Whole Wheat Belgian Waffles

This recipe came out pretty well. I used about half a cup of batter for each /side/ of the waffle iron, and it yielded 6 waffles (with a little extra batter.)


  • 1 1/2 cups white whole wheat flour (from Trader Joe's)
  • 2 teaspoons baking powder (**the next time I cut this down to 1.5 tsp so they'd be a tad less airy. I think I prefer that.)
  • 1/2 teaspoon salt
  • 2 tablespoons sugar
  • 1 large egg
  • 1 1/2 cups lukewarm milk (I warmed it in the microwave for 30 seconds in a glass cup - would have done it longer, the butter still re-solidified a little)
  • 1/3 cup melted butter  (I used salted and omitted added salt)

  • Preheat your iron while you make the waffle batter.
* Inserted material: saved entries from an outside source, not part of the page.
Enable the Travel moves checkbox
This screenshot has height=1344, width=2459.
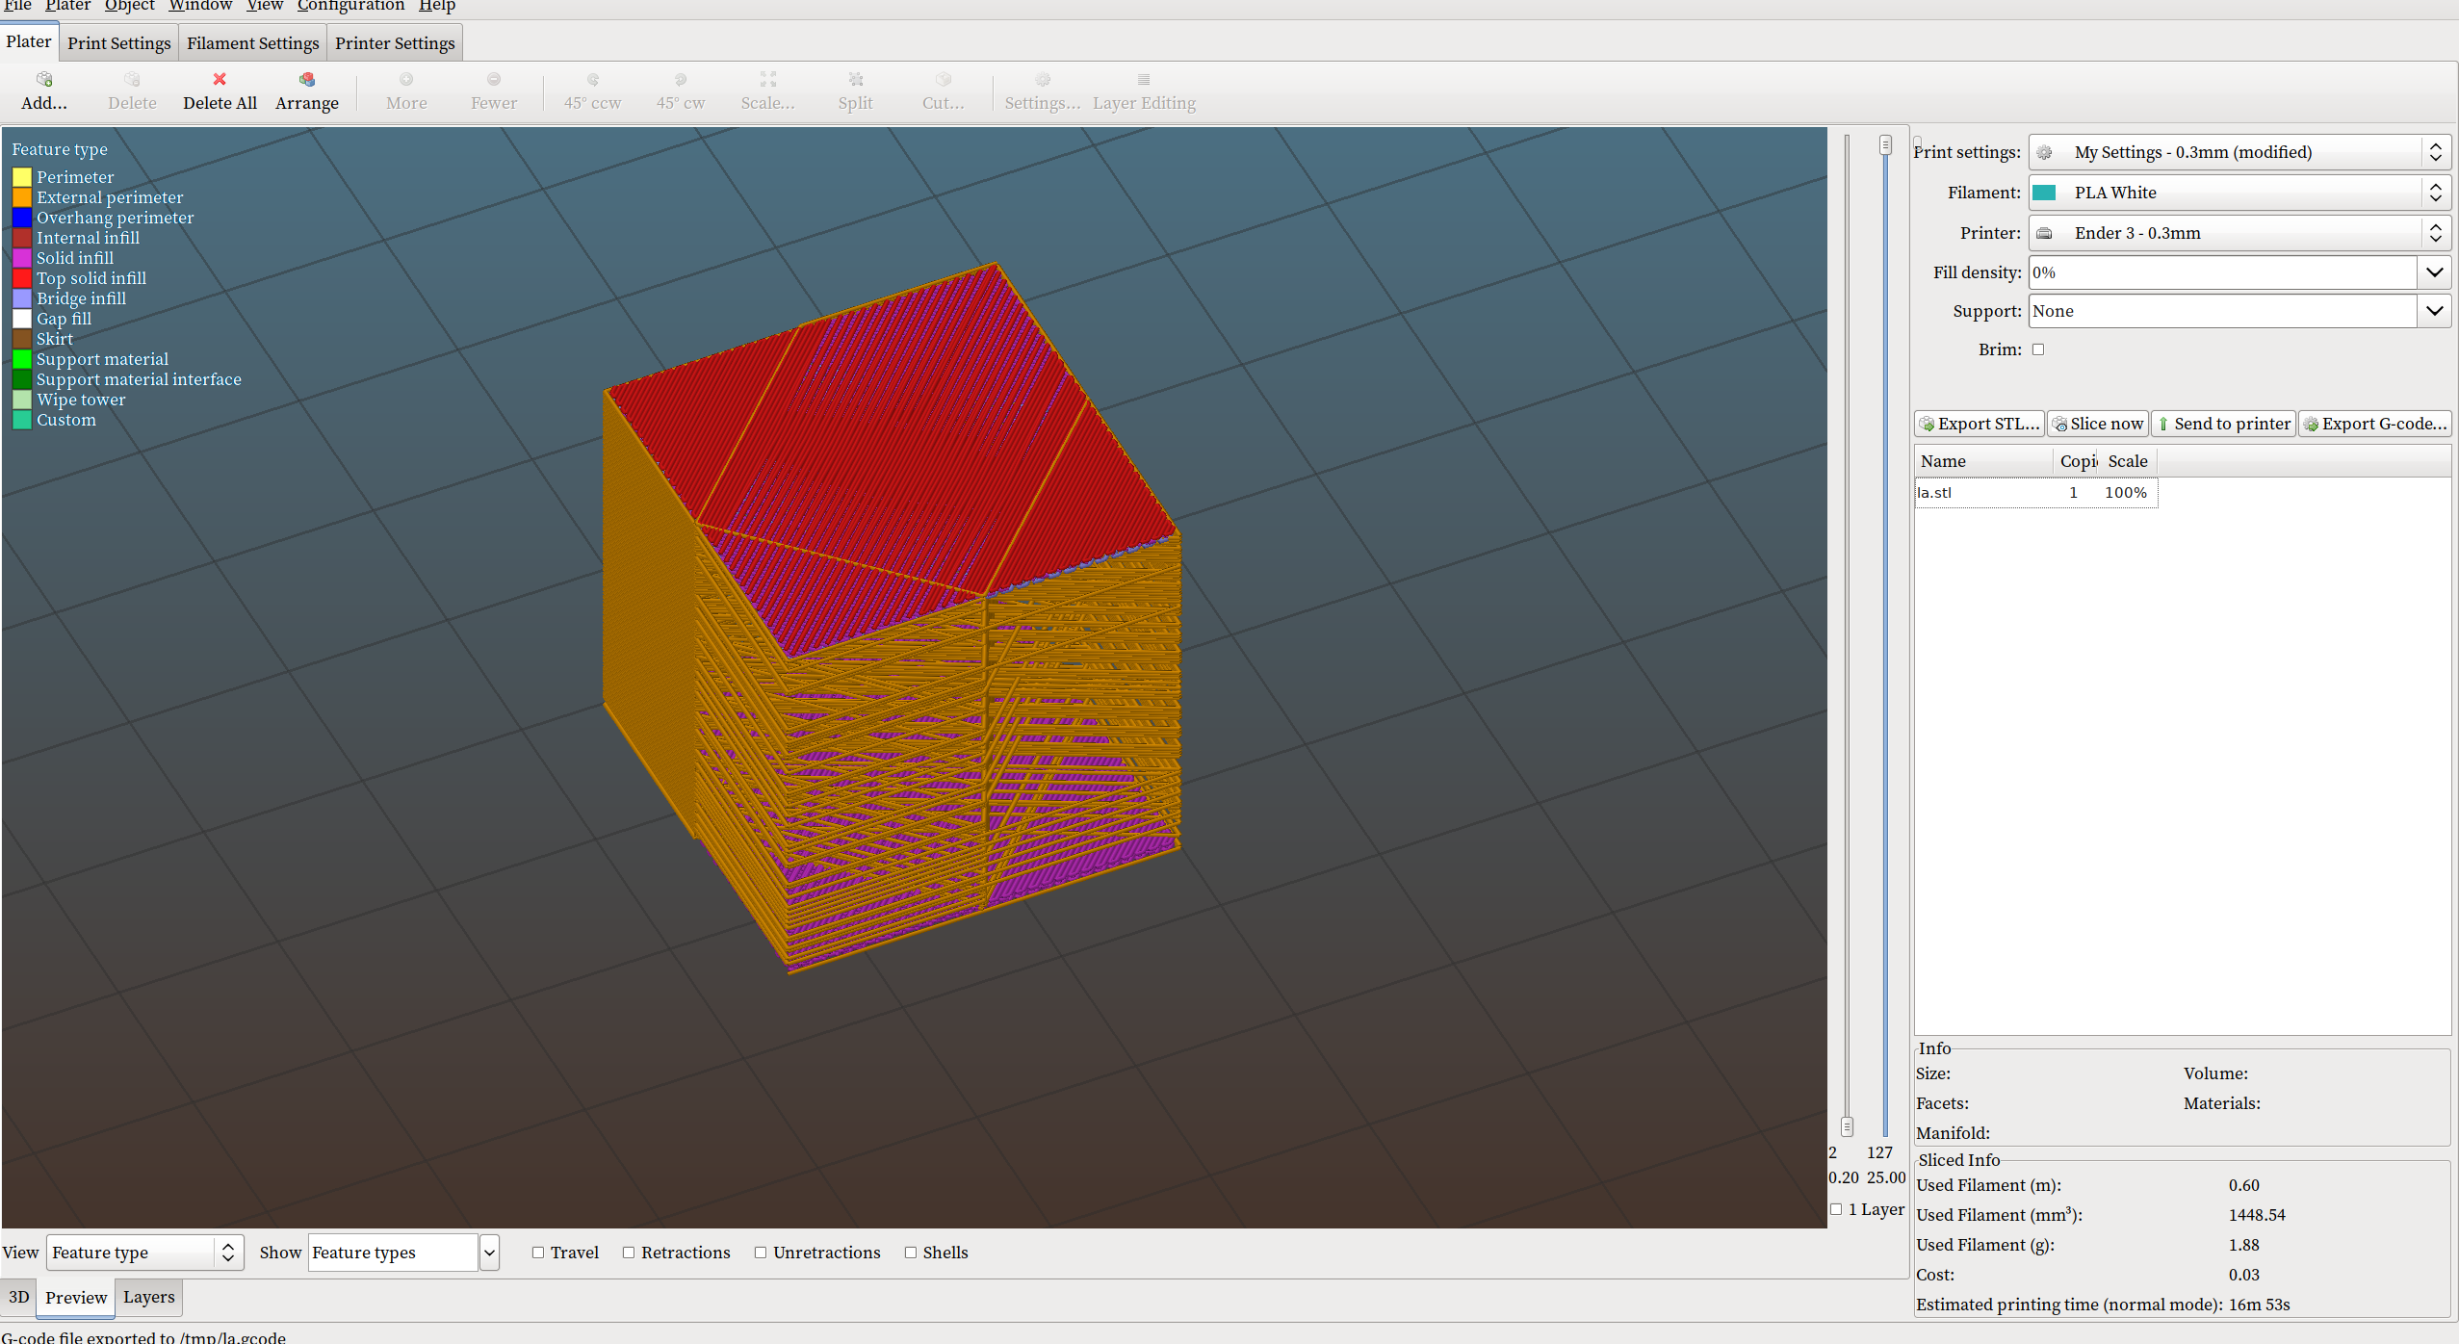[x=538, y=1253]
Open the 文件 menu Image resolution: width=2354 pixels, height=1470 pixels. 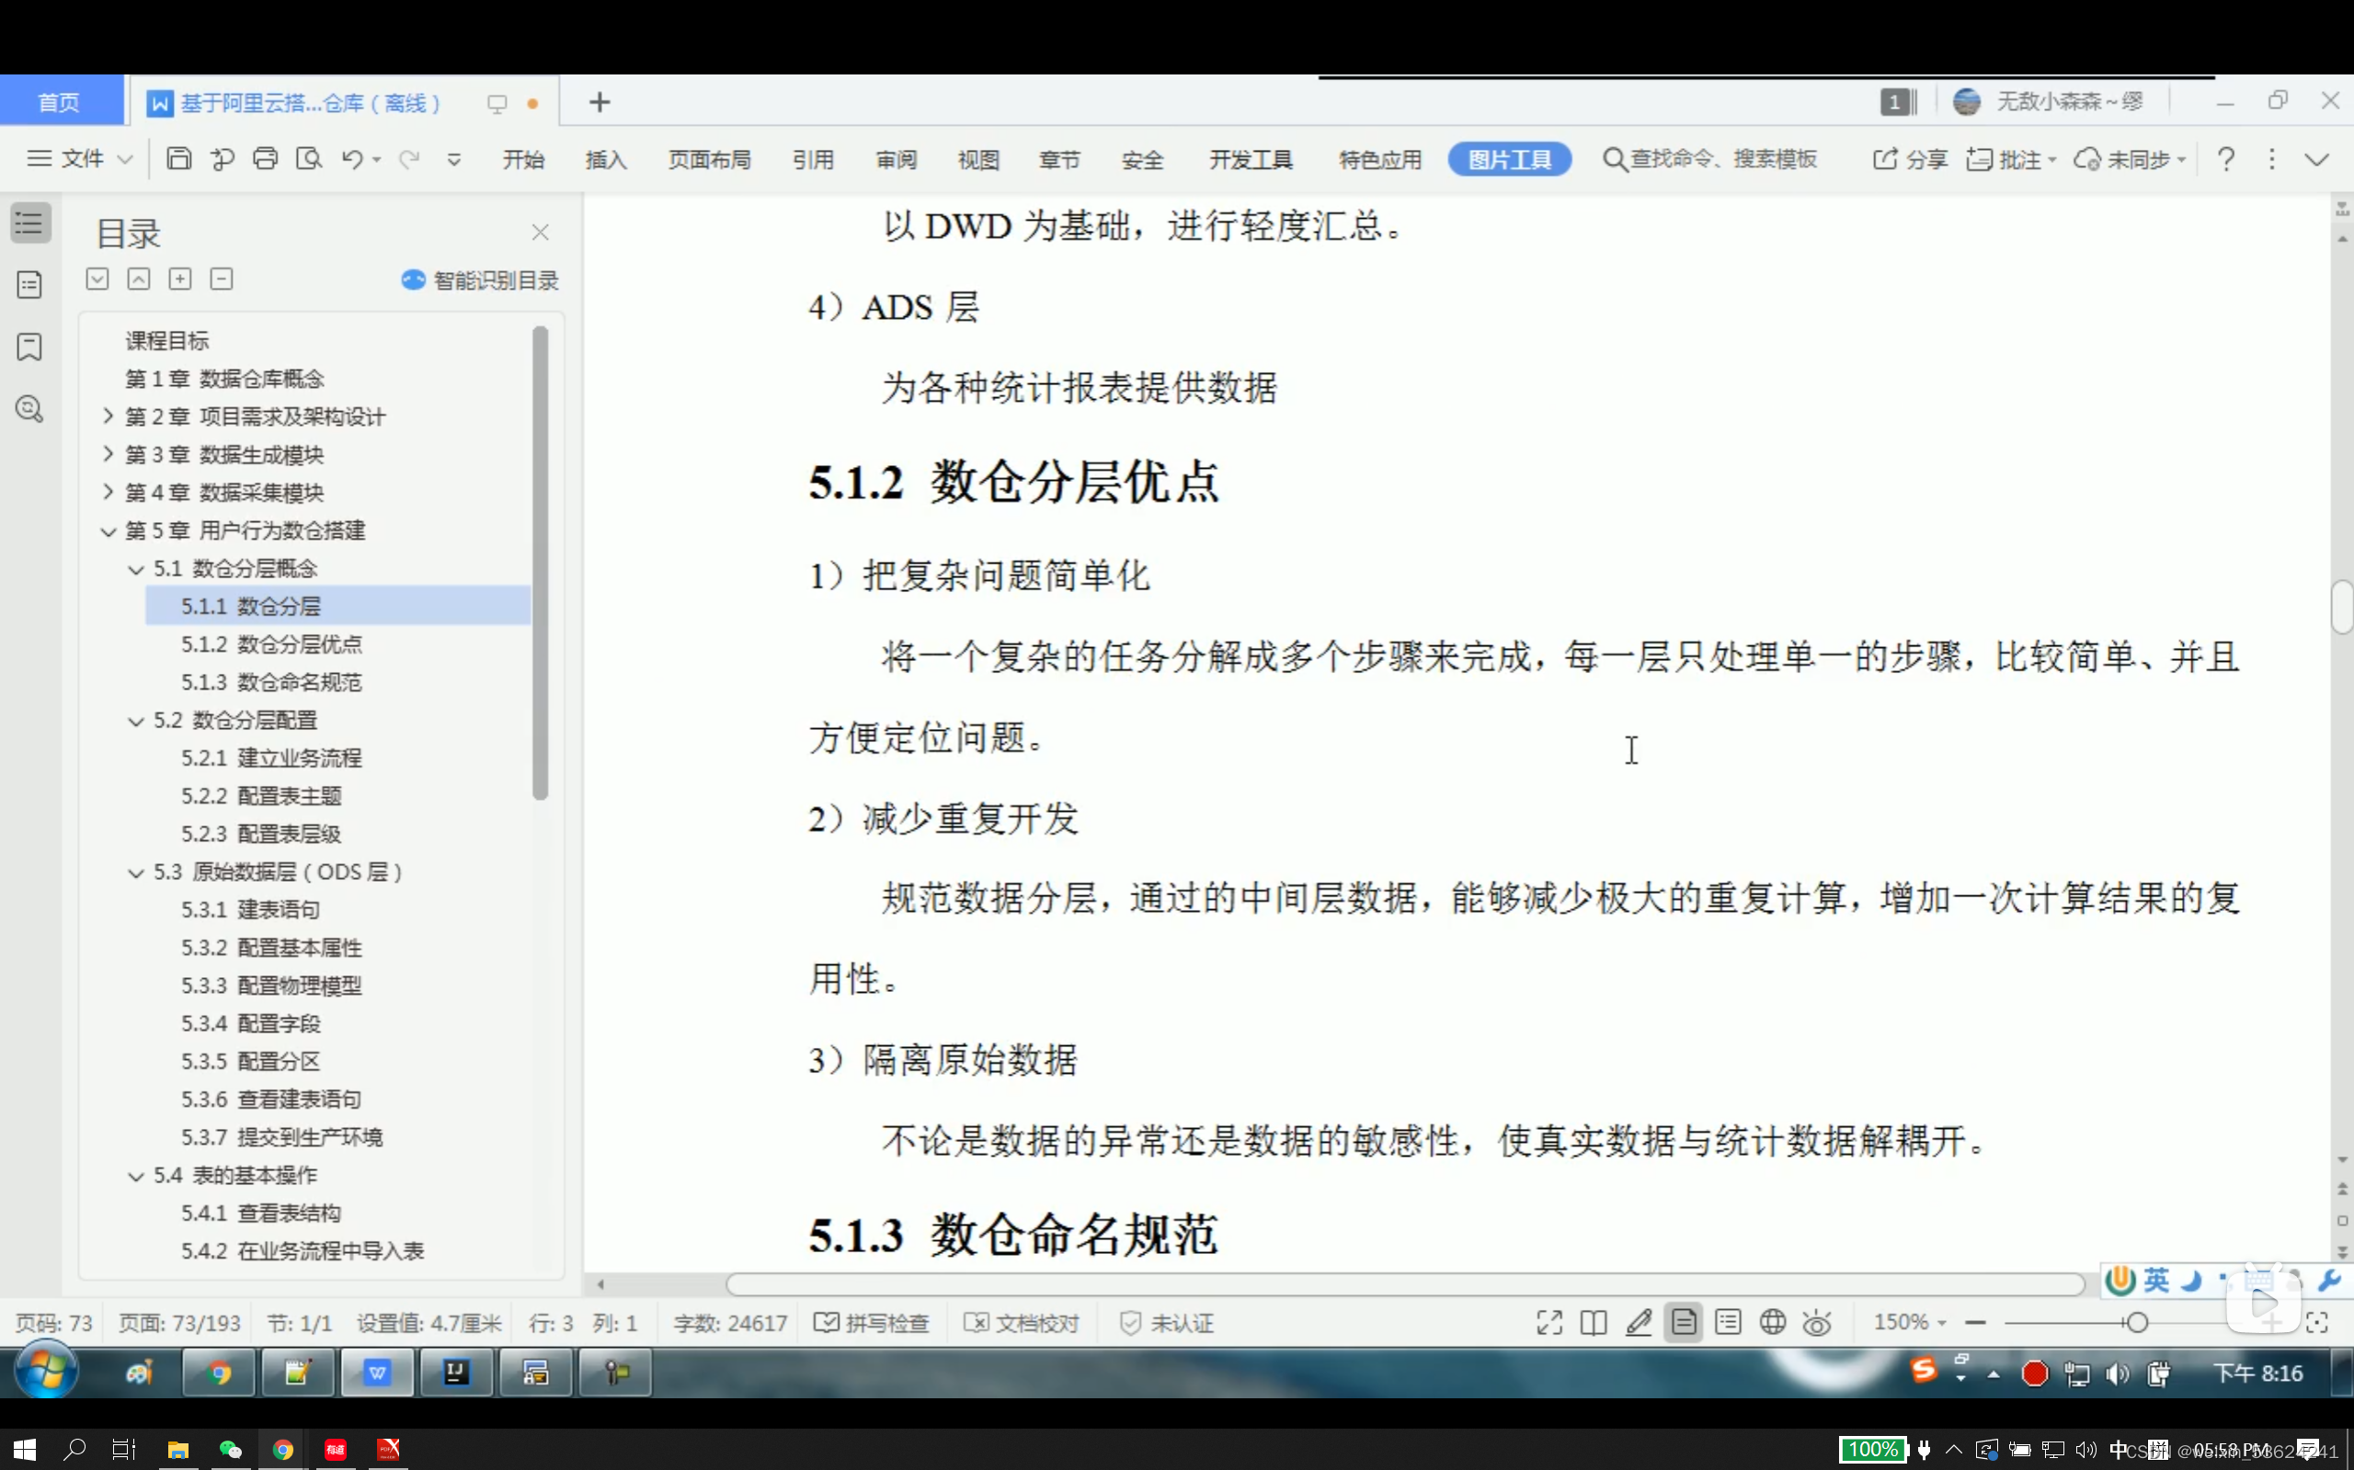(80, 158)
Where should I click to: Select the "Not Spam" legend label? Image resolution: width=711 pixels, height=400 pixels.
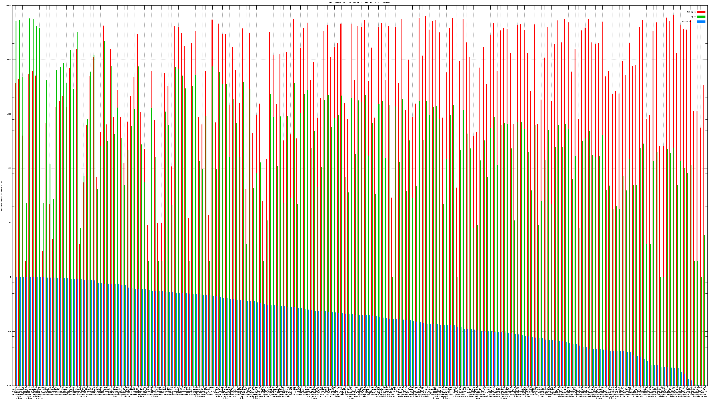pyautogui.click(x=691, y=12)
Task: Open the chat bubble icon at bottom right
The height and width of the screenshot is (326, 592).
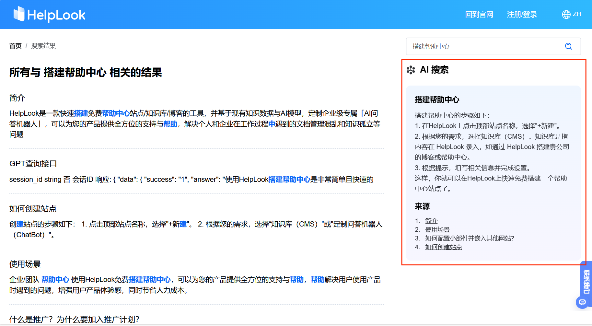Action: (583, 302)
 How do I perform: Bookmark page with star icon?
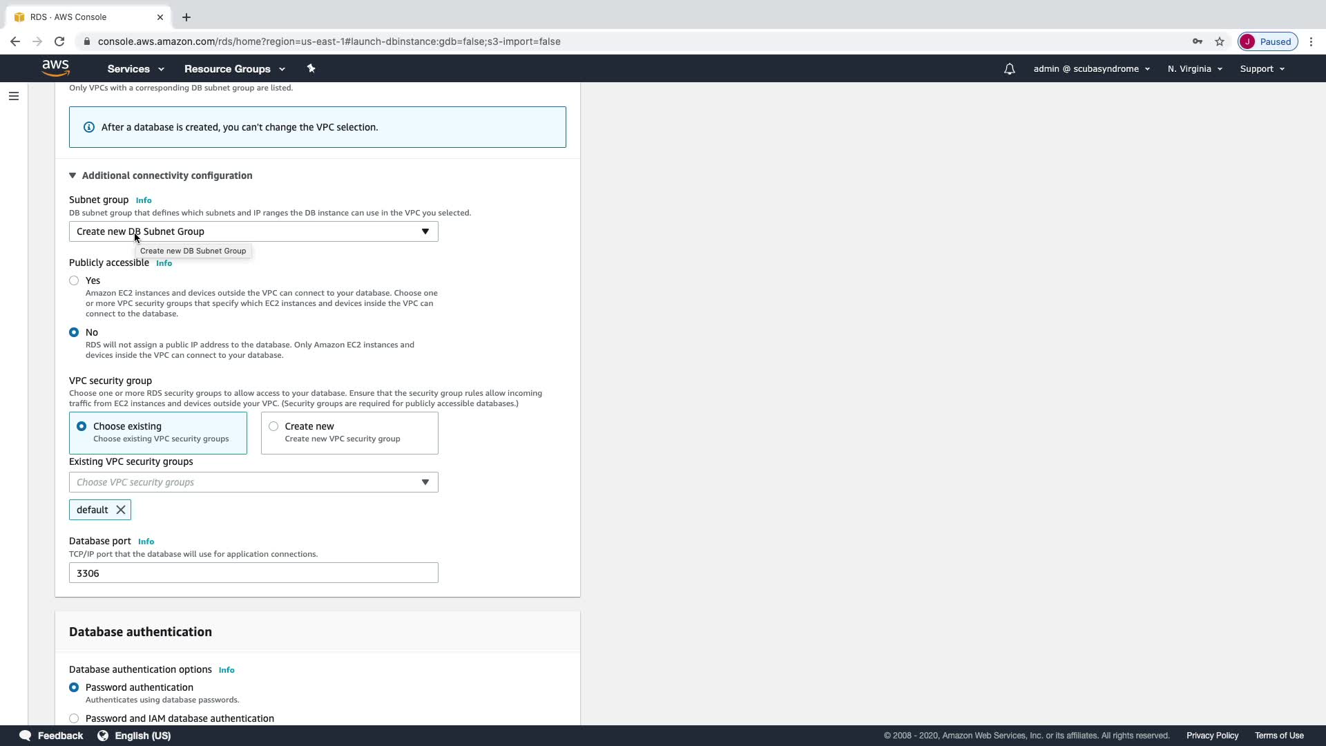1220,41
    Whisk together the flour, baking powder, salt, and sugar.
    In a separate bowl, whisk together the egg, milk, and butte
    Mix together the wet and dry ingredients, stirring just until combined. (I used a spatula)The batter will be a bit lumpy; that's OK.
    Cook the waffles as directed 

    I used not-the-hottest setting. (4/5?) I think something more like 3.5/5 would have been better - the first few were a tad overdone.

    I ate them topped with sour cream (sweetened with some sugar) and frozen strawberries, defrosted.